需給要因による株価調整に注意

2012/12/06

最近の日経平均は9,500円台から上値を伸ばしきれないものの、堅調さを維持しています。株価上昇のきっかけとなったのは、11月14日の衆議院解散表明です。その後も次期政権への経済政策と金融緩和姿勢に対する期待や、海外のポジティブ要因が加わったことによる円安の進行を背景に、トントン拍子に現在の株価水準に達した格好です。

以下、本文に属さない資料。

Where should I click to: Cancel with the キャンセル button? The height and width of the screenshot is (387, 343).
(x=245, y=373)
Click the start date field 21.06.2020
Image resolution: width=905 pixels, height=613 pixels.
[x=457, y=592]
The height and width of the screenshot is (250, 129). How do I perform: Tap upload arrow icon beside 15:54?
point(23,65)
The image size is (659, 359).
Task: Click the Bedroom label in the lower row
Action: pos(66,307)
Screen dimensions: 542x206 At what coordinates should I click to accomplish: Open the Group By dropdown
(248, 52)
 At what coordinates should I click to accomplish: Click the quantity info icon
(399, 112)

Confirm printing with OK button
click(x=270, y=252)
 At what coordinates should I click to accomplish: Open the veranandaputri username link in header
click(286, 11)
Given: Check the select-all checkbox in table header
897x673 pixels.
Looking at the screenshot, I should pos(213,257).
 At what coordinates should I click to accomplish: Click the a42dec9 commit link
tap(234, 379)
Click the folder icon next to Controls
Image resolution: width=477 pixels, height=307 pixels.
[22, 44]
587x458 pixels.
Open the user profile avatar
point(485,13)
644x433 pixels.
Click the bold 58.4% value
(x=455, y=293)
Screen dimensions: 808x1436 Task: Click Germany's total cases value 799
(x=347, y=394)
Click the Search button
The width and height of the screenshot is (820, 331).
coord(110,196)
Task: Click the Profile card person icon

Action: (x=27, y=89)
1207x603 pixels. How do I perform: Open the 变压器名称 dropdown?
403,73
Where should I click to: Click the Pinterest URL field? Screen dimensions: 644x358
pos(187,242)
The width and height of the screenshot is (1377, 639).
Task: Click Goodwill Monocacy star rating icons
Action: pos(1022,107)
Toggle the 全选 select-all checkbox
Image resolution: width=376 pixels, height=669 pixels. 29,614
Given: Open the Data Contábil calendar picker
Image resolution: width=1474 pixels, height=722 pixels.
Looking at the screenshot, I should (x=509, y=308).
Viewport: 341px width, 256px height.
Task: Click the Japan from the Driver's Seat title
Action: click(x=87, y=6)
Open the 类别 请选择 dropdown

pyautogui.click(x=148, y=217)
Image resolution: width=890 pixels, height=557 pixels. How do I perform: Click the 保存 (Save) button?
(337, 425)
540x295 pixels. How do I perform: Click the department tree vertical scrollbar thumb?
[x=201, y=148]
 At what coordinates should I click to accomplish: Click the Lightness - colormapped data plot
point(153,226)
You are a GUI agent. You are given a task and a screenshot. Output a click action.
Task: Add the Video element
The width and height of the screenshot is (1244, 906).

一部では、「日経平均の年内1万円」説も出てきているようですが、その是非は別として、確かに直近の株式市場は今年2月~3月のいわゆる「バレンタイン相場」を想起させるような、相場のムード改善が感じられているのは事実です。「バレンタイン相場」では、2月14日に日銀が発表した金融緩和政策がサプライズとなり、政策効果による景気や企業業績の回復期待を先取りする格好で、「円安・株高・債券安」が同時に進行しました。

ただし、期待先行に実体経済がついて行けず、4月に入ってからの株式市場は下落トレンドに転じています。今回の株価上昇相場についても、バレンタイン相場と同様に期待先行の面があり、直近で発表された経済指標を見る限りでは、国内景気の減速感が高まっています。円安傾向が続くことによる、輸出関連企業の業績プラス期待はありますが、その円安の要因となっている政策期待そのものについて、慎重派は新政権による実現性に懐疑的な見方をしています(もちろん、選挙結果でシナリオはかなり異なってきますが)。

また、需給面にも注意が必要です。具体的には11月30日時点の裁定買い残高が2兆2,102億円となり、1年9ヶ月ぶりの水準まで積み上がっています。バレンタイン相場の時も、日経平均が今年の最高値(10,255円)をつけた3月下旬に残高が2兆円を超え、4月24日の2兆1,120億円がそのピークとなりましたが、以降は残高の解消に伴って株価が下落し続けました。過去においても、裁定買い残高が天井をつける時期に日経平均が天井となることが多く、要警戒水準にあると言えます。

では、「積み上がった裁定買い残高が解消に向かい始めるのはどのタイミングになるのか?」ですが、選挙期間中の株式相場は好調」という経験則もあるため、まずは12月16日の衆議院選挙までというのが最有力となりそうです。しかも、選挙直前の金曜日(14日)は株価指数先物取引の清算日(メジャーSQ)でもあるため、それまでに「先物売り→裁定解消売り」が出始める可能性があります。

さらに、投資部門別売買動向を見ると、直近で日本株(現物と先物)を積極的に買っていたのは外国人投資家です。11月第三週(11月19日~22日)の外国人は1年8ヵ月ぶりの大幅買い越しとなる一方、同じ週の個人投資家は売り越しでした。外国人投資家は12月の後半にはクリスマス休暇に入ることや、米国でも、FOMC(11日~12日)や、「財政の崖」問題をめぐる米国議会の期限(14日)など、日本と同様に12月中旬に重要イベントが集中しています。

そのため、年内の国内株式市場は、近いうちに需給要因による売り圧力が出てくるものと思われます。こうした売り圧力を現在の明るい相場ムードがどこまで吸収できるかが焦点になります。